SET OF TASKS:
(a) Answer from the forum thread on using stirrups in concrete:
(i) Which product does the thread advise against using?
(ii) According to the thread, what makes that product break apart over time?
(iii) With what software was the 3D plan made?
(b) Tally the lines of the records that contain the string "templates", with case counting, and give only that number.

SELECTED PASSAGE:
• • • • • • •

Also, don't use rapidset. This stuff is a handy alternative to full strength concrete mix but not suitable where you'll be using stirrups in place of timber posts. It will break apart in time due to the flexing of the stirrups. Take the extra time to use regular concrete mix and you'll be fine - it's available in premixed bags if you'd rather not buy a trailer load of gravel and you can easily mix it in a wheel barrow. 
Using stirrups without timber posts is a bit of a cheat, you're cutting some corners but as long as you install them as above all will be fine and the building process will be much simpler due to being able to pour your concrete with the stirrups already attached and in place.  
Regards 
Damien

----------


## dcwalker

.....sorry, I missed your last question. 
Using post supports doesn't change the number required.

----------


## TazManiac

I like cheating.  This sounds like a little bit more comfortable way of doing it for a beginner. 
Thanks again for the help.  I will post my 3D plan when I am done.

----------


## TazManiac

OK.  I think I am all sorted for now. 
Here's the plan that I have made 3D using Google Sketch-Up.

• • • • • • •

INPUT MATERIAL:
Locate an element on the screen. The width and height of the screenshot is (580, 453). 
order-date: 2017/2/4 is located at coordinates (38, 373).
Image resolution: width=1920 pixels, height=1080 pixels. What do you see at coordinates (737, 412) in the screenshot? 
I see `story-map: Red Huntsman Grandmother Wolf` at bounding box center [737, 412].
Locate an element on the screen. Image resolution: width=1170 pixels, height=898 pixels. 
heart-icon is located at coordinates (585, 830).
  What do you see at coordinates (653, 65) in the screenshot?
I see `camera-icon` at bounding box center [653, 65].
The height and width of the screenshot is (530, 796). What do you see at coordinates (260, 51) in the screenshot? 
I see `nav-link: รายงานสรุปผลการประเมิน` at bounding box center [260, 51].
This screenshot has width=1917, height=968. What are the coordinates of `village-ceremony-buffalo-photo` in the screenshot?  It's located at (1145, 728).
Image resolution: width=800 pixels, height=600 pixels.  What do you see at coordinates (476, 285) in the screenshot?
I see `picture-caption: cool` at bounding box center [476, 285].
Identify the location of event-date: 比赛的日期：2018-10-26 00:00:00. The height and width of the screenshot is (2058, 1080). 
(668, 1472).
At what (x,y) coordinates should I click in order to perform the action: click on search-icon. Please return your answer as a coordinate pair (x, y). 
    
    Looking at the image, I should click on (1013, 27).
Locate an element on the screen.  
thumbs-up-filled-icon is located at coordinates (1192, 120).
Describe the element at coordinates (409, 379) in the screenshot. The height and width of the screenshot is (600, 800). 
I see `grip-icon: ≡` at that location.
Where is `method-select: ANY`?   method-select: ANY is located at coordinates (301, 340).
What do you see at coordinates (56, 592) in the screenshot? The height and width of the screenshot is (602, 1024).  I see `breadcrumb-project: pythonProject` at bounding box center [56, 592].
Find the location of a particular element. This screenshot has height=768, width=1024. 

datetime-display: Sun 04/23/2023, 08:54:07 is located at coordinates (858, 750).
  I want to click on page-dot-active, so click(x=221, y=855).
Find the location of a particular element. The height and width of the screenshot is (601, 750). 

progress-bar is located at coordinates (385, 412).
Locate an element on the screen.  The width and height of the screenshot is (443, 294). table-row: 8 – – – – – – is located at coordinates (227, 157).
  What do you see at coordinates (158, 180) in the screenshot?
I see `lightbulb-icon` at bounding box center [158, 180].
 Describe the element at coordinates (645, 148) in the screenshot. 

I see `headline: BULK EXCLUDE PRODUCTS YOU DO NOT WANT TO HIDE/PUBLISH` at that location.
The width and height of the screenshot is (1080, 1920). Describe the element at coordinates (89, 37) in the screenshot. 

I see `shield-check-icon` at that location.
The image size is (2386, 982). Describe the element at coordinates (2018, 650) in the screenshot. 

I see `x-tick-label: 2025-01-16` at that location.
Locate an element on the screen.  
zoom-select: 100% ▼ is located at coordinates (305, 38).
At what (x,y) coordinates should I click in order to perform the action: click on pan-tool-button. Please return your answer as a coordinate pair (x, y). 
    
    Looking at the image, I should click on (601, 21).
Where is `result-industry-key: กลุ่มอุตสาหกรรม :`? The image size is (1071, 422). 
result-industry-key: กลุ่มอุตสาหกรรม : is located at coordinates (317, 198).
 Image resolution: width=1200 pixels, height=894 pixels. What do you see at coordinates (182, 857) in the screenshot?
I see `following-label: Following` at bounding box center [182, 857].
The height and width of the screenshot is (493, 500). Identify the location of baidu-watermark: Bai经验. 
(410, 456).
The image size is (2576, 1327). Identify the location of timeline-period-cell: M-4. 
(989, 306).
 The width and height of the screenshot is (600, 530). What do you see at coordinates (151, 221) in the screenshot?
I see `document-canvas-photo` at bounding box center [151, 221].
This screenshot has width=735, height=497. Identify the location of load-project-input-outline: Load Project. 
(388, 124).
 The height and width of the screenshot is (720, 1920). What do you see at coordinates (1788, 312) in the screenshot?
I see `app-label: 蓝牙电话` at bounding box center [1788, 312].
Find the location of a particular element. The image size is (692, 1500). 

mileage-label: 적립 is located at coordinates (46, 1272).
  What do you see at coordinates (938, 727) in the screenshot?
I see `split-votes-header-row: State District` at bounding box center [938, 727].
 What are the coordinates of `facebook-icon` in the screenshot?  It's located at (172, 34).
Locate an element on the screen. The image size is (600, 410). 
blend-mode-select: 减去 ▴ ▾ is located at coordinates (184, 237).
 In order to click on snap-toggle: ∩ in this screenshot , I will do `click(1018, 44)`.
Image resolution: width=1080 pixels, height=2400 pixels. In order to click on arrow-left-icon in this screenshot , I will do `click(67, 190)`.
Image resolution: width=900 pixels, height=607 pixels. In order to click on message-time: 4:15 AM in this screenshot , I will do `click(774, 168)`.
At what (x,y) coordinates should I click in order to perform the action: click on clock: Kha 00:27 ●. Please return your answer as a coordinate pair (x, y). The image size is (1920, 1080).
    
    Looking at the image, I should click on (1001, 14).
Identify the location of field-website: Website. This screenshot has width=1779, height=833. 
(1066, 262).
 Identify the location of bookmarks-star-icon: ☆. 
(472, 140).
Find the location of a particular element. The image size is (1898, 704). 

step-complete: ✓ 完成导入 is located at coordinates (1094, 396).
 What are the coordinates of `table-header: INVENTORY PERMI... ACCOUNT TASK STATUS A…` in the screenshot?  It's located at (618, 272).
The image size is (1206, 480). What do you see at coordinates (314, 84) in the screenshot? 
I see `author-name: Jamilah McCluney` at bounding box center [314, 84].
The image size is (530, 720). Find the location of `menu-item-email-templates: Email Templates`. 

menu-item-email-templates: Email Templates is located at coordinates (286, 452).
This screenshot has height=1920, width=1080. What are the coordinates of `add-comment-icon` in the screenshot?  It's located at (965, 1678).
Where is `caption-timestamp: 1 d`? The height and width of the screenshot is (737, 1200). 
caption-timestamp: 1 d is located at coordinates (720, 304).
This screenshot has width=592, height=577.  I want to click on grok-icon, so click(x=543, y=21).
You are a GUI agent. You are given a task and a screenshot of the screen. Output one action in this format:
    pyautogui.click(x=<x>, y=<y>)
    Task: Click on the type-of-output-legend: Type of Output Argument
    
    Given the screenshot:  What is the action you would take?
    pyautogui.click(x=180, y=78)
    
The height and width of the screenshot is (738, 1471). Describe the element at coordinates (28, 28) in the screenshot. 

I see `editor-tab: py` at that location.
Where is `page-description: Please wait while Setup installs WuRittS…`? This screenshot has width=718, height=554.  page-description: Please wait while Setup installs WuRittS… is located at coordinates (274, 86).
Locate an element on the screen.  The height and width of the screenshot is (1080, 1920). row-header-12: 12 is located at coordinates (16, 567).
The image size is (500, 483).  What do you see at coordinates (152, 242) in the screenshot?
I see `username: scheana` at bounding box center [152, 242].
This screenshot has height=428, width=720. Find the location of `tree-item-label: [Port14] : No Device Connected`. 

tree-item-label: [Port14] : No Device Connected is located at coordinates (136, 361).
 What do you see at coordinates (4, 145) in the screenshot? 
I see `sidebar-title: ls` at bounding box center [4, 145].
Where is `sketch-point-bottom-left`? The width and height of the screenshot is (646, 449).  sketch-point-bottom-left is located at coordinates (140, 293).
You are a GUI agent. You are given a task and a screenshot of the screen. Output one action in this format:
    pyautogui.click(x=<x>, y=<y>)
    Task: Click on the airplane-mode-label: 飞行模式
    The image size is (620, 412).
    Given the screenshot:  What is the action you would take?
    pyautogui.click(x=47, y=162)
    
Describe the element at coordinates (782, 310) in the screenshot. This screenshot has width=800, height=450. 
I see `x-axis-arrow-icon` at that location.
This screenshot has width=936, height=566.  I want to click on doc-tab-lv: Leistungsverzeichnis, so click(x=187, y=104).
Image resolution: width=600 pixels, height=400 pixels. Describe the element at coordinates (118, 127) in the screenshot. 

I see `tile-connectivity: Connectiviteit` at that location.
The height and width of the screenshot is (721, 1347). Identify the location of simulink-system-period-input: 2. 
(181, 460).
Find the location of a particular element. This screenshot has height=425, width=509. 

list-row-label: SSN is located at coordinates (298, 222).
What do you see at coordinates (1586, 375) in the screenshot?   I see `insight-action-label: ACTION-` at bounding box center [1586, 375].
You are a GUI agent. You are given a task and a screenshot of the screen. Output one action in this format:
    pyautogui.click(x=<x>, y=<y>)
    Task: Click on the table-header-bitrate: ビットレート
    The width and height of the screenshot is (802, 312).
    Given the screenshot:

• • • • • • •

SOLUTION SET:
(a)
(i) Rapidset.
(ii) The flexing of the stirrups.
(iii) Google Sketch-Up.

(b) 2